Comparison Study on the Biomass Recalcitrance of Different Tissue Fractions of Sugarcane Culm

Conversion of sugarcane bagasse to bioethanol is hindered due to intrinsic biomass recalcitrance that is related to its chemical composition and physicochemical properties. Furthermore, biomass heterogeneity interferes with process effectiveness. To compare sugarcane culm recalcitrance epidermis, internode and node fractions were individually investigated by acid pretreatment, enzymatic hydrolysis and thermal analysis/degradation. The epidermis fraction was found to be the largest mass fraction of the sucrose-free sugarcane culm followed by the epidermis-free internode and node fractions, comprising 65, 19 and 15.5 %, respectively. In comparison to the internode and node acid pretreatment solubilized a lower level of xylose from the epidermis resulting in higher mass recovery of water-insoluble solids (WIS) demonstrating its higher resistance to acid pretreatment. Enzymatic digestion showed that the epidermis is least susceptible to hydrolysis followed by the node and internode: 18.6, 56.5 and 75.9 %, respectively.

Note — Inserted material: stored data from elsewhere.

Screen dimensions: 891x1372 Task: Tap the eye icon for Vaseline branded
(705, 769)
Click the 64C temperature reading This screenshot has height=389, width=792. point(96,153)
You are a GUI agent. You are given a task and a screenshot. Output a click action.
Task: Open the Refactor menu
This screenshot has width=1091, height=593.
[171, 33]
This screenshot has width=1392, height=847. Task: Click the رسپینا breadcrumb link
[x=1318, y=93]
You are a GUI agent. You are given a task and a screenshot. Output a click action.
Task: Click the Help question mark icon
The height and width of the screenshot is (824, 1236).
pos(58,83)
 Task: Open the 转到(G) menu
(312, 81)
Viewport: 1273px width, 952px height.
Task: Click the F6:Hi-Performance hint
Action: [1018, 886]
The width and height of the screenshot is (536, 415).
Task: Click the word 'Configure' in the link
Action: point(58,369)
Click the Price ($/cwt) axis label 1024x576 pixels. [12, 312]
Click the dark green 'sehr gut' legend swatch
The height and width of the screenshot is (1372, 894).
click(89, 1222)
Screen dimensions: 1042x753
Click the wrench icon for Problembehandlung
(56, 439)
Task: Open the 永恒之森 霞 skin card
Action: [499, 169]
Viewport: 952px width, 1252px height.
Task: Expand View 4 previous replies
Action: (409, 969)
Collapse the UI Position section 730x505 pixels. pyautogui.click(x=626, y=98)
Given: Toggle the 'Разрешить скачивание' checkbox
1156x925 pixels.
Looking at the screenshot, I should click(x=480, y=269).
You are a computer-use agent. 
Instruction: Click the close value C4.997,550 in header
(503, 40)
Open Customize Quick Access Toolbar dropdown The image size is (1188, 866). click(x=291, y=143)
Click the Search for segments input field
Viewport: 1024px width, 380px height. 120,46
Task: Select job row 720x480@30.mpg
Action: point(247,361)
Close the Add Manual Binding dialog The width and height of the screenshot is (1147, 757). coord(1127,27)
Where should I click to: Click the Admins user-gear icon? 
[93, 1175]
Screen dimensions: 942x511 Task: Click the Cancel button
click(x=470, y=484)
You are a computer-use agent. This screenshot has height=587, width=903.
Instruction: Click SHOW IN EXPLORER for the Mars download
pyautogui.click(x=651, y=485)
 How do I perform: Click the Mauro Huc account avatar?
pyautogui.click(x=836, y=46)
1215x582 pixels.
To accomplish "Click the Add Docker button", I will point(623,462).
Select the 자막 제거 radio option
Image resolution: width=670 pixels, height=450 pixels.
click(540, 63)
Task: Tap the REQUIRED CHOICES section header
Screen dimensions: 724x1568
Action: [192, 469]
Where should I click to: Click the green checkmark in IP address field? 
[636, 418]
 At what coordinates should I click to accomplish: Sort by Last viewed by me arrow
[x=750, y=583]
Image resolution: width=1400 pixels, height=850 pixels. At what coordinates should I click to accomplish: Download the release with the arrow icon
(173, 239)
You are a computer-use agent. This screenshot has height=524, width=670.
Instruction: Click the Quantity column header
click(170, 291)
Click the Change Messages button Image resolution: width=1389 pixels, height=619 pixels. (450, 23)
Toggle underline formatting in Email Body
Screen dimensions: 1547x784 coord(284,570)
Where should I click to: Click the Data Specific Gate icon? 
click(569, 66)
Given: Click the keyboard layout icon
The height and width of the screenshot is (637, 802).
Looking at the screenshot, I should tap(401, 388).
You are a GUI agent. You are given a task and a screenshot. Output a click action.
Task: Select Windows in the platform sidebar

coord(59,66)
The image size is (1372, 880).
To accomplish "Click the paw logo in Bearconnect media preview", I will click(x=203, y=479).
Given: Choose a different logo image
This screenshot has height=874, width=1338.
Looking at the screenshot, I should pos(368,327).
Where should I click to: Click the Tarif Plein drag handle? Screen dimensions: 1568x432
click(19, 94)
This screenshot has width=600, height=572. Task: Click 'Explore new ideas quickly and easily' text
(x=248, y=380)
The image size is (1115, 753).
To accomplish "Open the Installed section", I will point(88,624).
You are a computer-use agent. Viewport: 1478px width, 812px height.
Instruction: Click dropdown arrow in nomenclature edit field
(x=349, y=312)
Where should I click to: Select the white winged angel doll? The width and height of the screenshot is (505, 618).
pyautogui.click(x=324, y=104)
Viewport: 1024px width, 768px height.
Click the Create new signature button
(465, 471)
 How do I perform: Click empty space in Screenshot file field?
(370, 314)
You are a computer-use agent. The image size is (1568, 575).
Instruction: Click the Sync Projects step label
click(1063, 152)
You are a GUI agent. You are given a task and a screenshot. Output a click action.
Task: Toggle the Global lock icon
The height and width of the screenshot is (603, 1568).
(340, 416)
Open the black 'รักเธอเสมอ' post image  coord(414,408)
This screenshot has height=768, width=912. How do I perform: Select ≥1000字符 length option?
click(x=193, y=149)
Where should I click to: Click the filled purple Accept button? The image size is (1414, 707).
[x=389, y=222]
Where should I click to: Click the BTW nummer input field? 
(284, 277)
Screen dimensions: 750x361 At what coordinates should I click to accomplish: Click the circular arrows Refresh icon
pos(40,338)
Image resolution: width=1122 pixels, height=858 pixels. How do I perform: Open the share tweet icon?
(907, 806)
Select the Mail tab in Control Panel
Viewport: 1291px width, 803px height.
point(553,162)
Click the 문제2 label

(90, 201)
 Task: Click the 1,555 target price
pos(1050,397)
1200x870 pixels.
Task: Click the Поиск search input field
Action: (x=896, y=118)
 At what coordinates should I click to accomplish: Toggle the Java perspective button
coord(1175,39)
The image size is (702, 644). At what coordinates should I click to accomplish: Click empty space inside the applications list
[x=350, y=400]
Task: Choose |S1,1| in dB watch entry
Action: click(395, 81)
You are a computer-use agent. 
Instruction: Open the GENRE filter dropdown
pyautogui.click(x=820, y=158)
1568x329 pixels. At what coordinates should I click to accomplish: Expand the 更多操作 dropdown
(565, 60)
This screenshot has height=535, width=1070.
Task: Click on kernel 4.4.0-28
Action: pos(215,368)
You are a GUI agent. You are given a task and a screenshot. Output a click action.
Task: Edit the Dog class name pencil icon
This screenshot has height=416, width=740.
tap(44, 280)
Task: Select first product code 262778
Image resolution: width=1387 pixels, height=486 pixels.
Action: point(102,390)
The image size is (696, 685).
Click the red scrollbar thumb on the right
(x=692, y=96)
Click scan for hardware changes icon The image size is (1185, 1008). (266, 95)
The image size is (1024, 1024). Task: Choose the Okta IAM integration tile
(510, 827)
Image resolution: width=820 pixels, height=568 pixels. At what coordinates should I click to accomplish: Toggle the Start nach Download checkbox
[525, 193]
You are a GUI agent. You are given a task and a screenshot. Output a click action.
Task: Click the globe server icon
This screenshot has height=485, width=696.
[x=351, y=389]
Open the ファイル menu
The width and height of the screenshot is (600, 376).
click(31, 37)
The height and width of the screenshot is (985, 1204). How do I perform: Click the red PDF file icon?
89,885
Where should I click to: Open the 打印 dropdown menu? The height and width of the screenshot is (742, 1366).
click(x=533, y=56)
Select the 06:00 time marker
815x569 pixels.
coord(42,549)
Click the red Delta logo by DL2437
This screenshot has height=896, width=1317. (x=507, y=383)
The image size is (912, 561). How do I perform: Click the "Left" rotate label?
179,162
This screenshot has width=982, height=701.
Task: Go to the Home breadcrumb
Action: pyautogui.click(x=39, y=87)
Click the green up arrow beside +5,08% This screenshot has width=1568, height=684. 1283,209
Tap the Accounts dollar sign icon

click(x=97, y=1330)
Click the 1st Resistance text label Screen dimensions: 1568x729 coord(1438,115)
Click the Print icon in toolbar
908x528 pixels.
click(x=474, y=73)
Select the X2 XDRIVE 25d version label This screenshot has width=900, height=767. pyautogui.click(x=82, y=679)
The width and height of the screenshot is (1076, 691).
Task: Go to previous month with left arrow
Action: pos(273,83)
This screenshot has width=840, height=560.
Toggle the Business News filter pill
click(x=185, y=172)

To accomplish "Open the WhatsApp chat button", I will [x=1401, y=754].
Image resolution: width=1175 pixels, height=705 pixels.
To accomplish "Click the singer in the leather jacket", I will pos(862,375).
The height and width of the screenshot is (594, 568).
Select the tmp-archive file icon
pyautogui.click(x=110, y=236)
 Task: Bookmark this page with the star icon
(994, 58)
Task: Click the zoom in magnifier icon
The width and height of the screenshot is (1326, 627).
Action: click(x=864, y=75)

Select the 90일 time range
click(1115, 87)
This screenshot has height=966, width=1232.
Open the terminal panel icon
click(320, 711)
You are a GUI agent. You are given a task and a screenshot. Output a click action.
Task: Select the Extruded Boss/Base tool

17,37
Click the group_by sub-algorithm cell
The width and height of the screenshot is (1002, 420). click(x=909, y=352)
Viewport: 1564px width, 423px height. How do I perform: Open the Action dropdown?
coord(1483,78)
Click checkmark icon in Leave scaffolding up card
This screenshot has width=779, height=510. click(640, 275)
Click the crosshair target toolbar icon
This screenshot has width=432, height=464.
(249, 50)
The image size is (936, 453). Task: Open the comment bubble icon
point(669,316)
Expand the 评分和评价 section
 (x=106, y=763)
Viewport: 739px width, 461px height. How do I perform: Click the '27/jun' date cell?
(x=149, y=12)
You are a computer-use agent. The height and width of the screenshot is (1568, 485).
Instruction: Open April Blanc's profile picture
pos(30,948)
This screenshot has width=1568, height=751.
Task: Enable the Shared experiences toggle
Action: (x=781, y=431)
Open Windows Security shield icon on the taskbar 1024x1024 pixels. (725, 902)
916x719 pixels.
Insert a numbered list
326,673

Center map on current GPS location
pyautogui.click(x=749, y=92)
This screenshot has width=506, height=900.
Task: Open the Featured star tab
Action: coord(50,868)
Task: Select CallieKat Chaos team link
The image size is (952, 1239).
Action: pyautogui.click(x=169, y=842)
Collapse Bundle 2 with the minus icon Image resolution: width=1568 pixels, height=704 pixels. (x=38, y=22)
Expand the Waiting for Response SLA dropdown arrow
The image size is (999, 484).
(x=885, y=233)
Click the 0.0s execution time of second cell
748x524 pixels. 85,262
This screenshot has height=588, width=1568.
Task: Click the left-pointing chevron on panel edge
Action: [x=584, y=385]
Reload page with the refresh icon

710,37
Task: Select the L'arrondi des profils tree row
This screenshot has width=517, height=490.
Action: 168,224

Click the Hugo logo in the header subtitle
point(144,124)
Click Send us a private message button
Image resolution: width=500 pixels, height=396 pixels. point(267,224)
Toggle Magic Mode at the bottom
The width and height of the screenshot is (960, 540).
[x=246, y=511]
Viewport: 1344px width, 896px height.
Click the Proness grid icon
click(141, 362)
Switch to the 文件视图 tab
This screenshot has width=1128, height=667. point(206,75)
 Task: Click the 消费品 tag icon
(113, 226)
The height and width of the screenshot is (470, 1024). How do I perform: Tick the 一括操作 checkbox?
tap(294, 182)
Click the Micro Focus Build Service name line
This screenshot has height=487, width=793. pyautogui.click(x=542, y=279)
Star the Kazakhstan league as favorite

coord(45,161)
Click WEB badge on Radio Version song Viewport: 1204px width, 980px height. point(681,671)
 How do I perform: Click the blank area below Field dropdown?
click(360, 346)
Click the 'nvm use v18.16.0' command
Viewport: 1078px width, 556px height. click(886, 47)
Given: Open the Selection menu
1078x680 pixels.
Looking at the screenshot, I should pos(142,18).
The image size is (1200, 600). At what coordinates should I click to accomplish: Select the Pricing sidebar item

In agreement with the enzymatic hydrolysis yield the internal/external surface area was lower for the epidermis than for the node and internode. Scanning electron microscopy (SEM) showed the epidermis exhibited less structural damage after enzymatic hydrolysis. Moreover, the epidermis required a higher start temperature for degradation (330 A degrees C) and exhibited a higher heating value (4,236 cal/g). The internode and node required a degradation start temperature of 288 and 265 A degrees C and had heating values of 4,098.9 and 3,998.76 cal/g, respectively. Taken together the results of this study demonstrate that the epidermis is more resistant to pretreatment, to thermal and enzyme degradation than are the internode and node. The separation of the epidermis from the culm could provide a new perspective on proper use/conversion of the most recalcitrant fraction of the sugarcane. In fact, separation of fractions decreases the biomass heterogeneity with a positive impact on the effectiveness of the conversion process for selecting material more susceptive to pretreatment or optimizing the process for each fraction.